Central to this piece is an issue which will recur in many different ways: the large and embarrassing mismatch between our medical care system’s lofty aspirations of high-tech genomic medicine and its everyday capacities to actually use this information to help real people.
Basic issues must be confronted before personalized medicine becomes a useful everyday reality. We continue to pump money into research and advanced treatments for conditions influenced by detectable genetic traits. That’s good. We don’t yet support the everyday patient and provider experiences of genetic screening and care with equal vigor. As a result of this imbalance, advances in genetic science and diagnosis continually raise questions that our medical care system is ill-equipped to answer.
PS: I’ve written many columns over the past several months of the sort “Wall Street Journal writes another misleading editorial about healthcare reform.” I’m not sure this is a great use of my comparative advantage these days. So expect to see more stories like this one, probably less traditional blogging, looking forward.
Keith,
As a broader question (not just fragile X syndrome), don't we need to rationalize the health care finance system before we engage in these sorts of large-scale screening endeavors? The health care insurance companies are already looking for any excuse at all to rescind (or, equivalently to price out of reach) policies for those likely to need expensive care. Genetic marker screening will provide them with additional ammunition to use, absent some form of single-payer, guaranteed-issue health insurance, won't it?
On the specific issue of fragile X syndrome, it sounds like what the screening allows is an update on the probability of developing various consequences? I'm thinking it's much as finding BRCA-1 or -2 allows us to infer a higher rate of breast and ovarian cancer incidence, but doesn't make their occurrence certain. So the screening would basically warn parents and caregivers about a few things: (1) You want daughters, not sons; (2) You want to think carefully about having any more children at all; (3) Your other children (if any) should be screened so they can make informed decisions; (4) Be on the lookout for the following things in your child; (5) If you see them, here's who we call…

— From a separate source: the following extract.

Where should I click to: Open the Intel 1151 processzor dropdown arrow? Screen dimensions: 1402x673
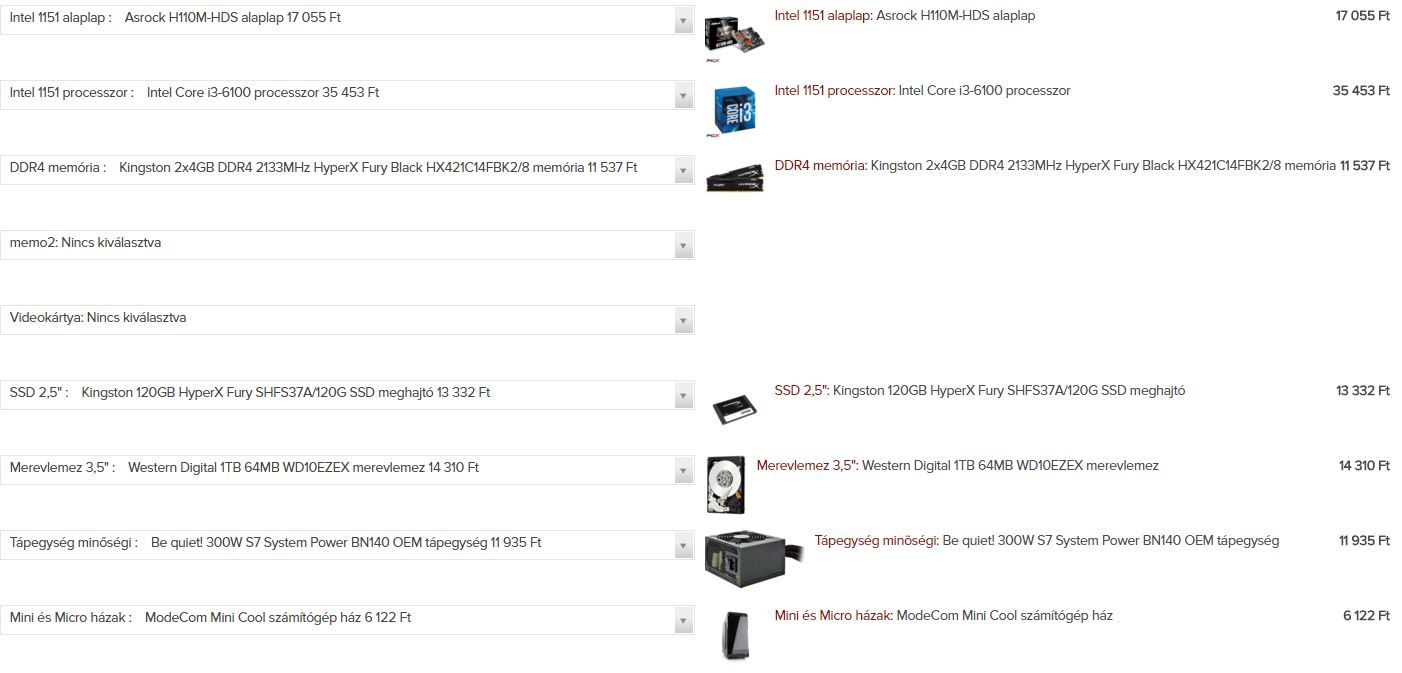(x=683, y=96)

And of course the hope in this particular Pandoran Box is that none of these undesirable things occur. It's difficult for people to hear the hope in the deluge of bad news. If better screening would allow us to refine the probabilities and learn that the markers aren't the quite as dire as they seem now, it would qualify as a good thing.
Harold,
It's an amazing thing, to have easy access to expertise like yours. I like your plan for your blogging resources.
My big question is along Dennis's lines: are we going to treat newborn screening as a tool for bringing additional resources to bear, or for triage in a world of scarcity? Once someone's file is tagged with a congenital defect, it will be easy for future clinicians to attribute any possibly-related problem as stemming from that defect, rather from another, more treatable cause.
(And I'd go even further than your understated "no immediate benefit": in the absence of really good counseling and support organizations, diagnosis at birth of a carrier state or longterm degenerative disease could have disastrous effects on a person's development and identity. Much less employment and educational prospects.)
Harold,
I don't know what demon was sitting on my shoulder telling me it was Keith who wrote the piece. My apologies and congratulations on a nice essay.
Hey thanks for the comments. I am honored to be confused with Keith.